Mawlana Jalaluddin ar-Rumi memang bukan sekadar penyair, tetapi juga seorang tokoh sufi yang berpengaruh di zamannya. Mawlana Jalaluddin ar-Rumi adalah guru nomor satu Tarekat Maulawiyah, sebuah tarekat yang berpusat di Turki dan berkembang di daerah sekitarnya. Tarekat Maulawiyah pernah berpengaruh besar dalam lingkungan Istana Turki Utsmani dan kalangan seniman sekitar tahun l648.

Sebagai tokoh sufi, Mawlana Jalaluddin ar-Rumi sangat menentang pendewaan akal dan indera dalam menentukan kebenaran. Di zamannya, ummat Islam memang sedang dilanda penyakit itu.
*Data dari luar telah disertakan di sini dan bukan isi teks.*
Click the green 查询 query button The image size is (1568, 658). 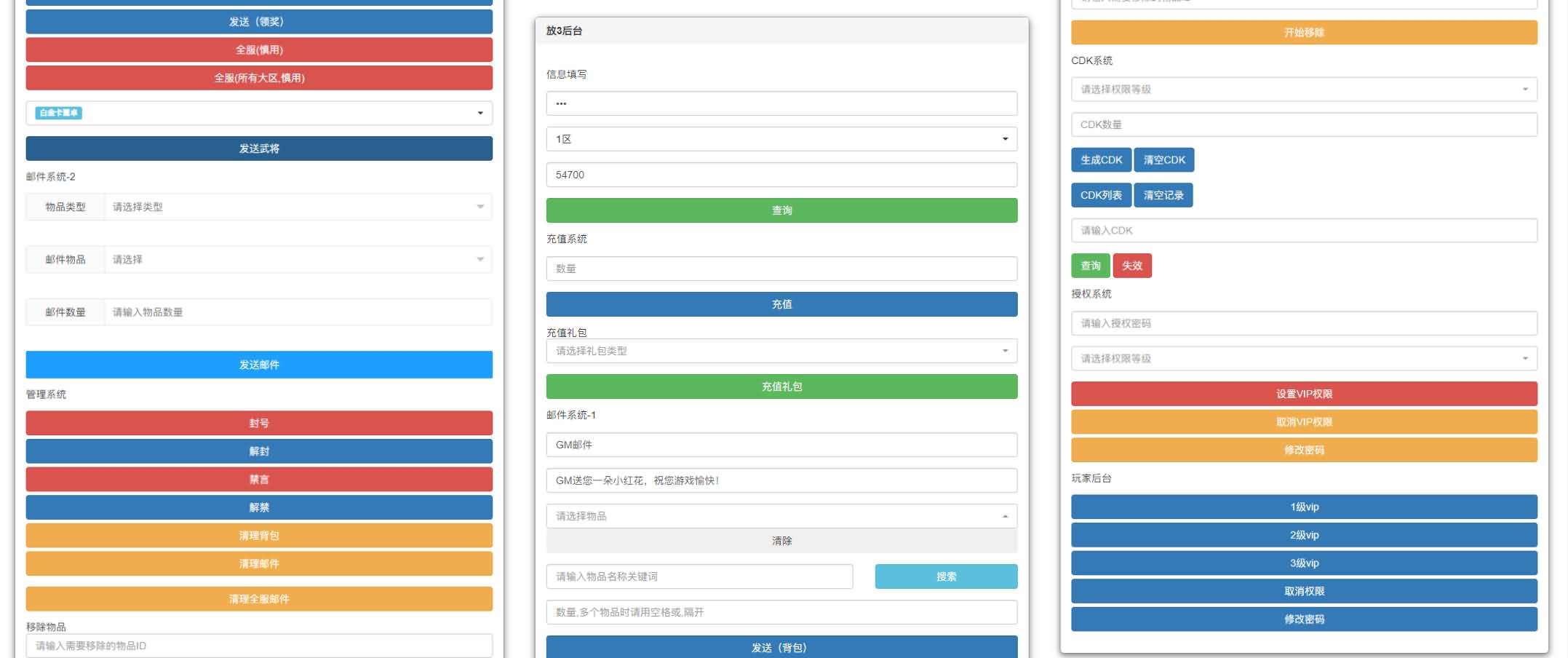781,210
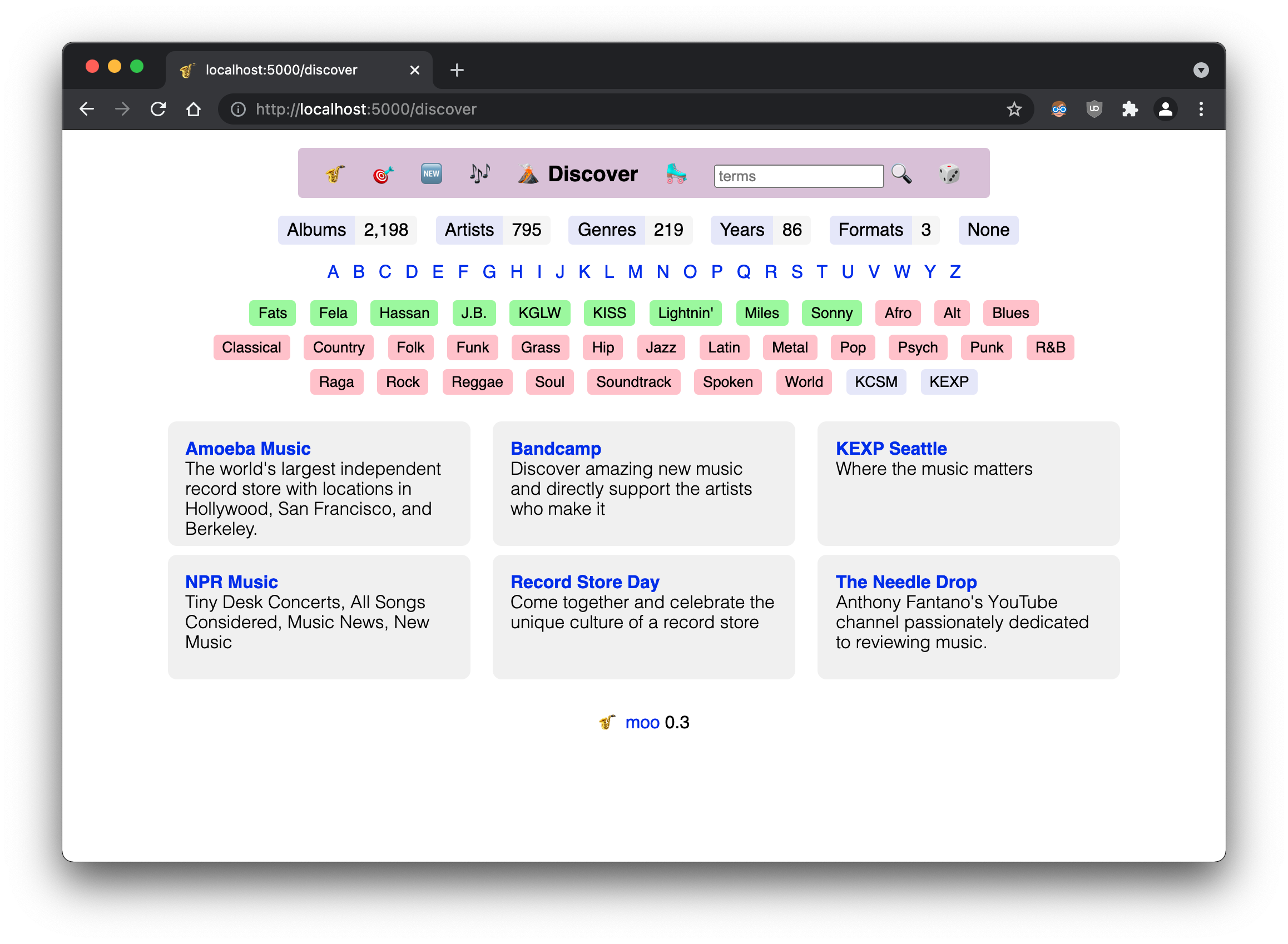Screen dimensions: 1288x944
Task: Bookmark page with the star icon
Action: (1014, 109)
Bagi mereka, kebenaran baru dianggap benar bila mampu digapai oleh indera dan akal. Segala sesuatu yang tidak dapat diraba oleh indera dan akal, dengan cepat mereka ingkari dan tidak diakui.

Padahal menurut Mawlana Jalaluddin ar-Rumi, justru pemikiran semacam itulah yang dapat melemahkan Iman kepada sesuatu yang ghaib. Dan karena pengaruh pemikiran seperti itu pula, kepercayaan kepada segala hakekat yang tidak kasat mata, yang diajarkan berbagai syari’at dan beragam agama samawi, bisa menjadi goyah. Mawlana Jalaluddin ar-Rumi mengatakan, “Orientasi kepada indera dalam menetapkan segala hakekat keagamaan adalah gagasan yang dipelopori kelompok Mu’tazilah. Mereka merupakan para budak yang tunduk patuh kepada panca indera. Mereka menyangka dirinya termasuk Ahlussunnah. Padahal, sesungguhnya Ahlussunnah sama sekali tidak terikat kepada indera-indera, dan tidak mau pula memanjakannya.”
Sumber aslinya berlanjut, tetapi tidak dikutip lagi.